• **Entries supplied**
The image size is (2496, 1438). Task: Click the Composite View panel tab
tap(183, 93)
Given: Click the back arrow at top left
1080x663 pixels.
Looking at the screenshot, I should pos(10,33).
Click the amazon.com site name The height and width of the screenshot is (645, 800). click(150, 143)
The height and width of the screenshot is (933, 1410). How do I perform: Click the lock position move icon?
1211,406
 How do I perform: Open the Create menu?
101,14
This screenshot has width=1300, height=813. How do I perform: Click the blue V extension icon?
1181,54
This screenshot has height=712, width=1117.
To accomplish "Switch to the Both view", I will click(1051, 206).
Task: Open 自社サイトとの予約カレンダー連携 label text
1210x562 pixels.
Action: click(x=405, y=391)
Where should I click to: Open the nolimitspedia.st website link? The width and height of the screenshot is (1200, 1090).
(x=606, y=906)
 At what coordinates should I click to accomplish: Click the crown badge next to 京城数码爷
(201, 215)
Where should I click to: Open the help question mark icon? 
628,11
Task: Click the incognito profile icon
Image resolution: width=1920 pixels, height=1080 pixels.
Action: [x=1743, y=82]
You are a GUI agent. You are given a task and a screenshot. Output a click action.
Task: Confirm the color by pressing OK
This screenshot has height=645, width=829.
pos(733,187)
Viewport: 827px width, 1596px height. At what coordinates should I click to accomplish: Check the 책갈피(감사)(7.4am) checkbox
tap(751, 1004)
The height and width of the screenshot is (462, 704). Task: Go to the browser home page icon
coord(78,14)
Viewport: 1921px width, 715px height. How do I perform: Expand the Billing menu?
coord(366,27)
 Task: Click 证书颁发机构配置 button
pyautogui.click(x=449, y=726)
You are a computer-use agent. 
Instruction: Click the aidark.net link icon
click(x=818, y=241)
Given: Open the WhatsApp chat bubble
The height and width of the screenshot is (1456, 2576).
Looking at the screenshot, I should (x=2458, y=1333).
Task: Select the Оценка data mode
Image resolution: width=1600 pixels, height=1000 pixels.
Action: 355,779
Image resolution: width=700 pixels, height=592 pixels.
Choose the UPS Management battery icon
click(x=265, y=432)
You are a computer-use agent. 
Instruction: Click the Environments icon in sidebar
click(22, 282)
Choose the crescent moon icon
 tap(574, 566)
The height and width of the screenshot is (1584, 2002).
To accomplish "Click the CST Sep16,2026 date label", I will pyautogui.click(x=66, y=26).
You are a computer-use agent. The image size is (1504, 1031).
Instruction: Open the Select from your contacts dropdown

• **Aim of the exercise**
Copy out, exactly and alone, the lines of the entries above between the ones holding "The height and width of the screenshot is (933, 1410)." and "Task: Click the incognito profile icon", inclusive.

• **Problem solution**
The height and width of the screenshot is (933, 1410). How do I perform: Click the lock position move icon?
1211,406
 How do I perform: Open the Create menu?
101,14
This screenshot has width=1300, height=813. How do I perform: Click the blue V extension icon?
1181,54
This screenshot has height=712, width=1117.
To accomplish "Switch to the Both view", I will click(1051, 206).
Task: Open 自社サイトとの予約カレンダー連携 label text
1210x562 pixels.
Action: click(x=405, y=391)
Where should I click to: Open the nolimitspedia.st website link? The width and height of the screenshot is (1200, 1090).
(x=606, y=906)
 At what coordinates should I click to accomplish: Click the crown badge next to 京城数码爷
(201, 215)
Where should I click to: Open the help question mark icon? 
628,11
Task: Click the incognito profile icon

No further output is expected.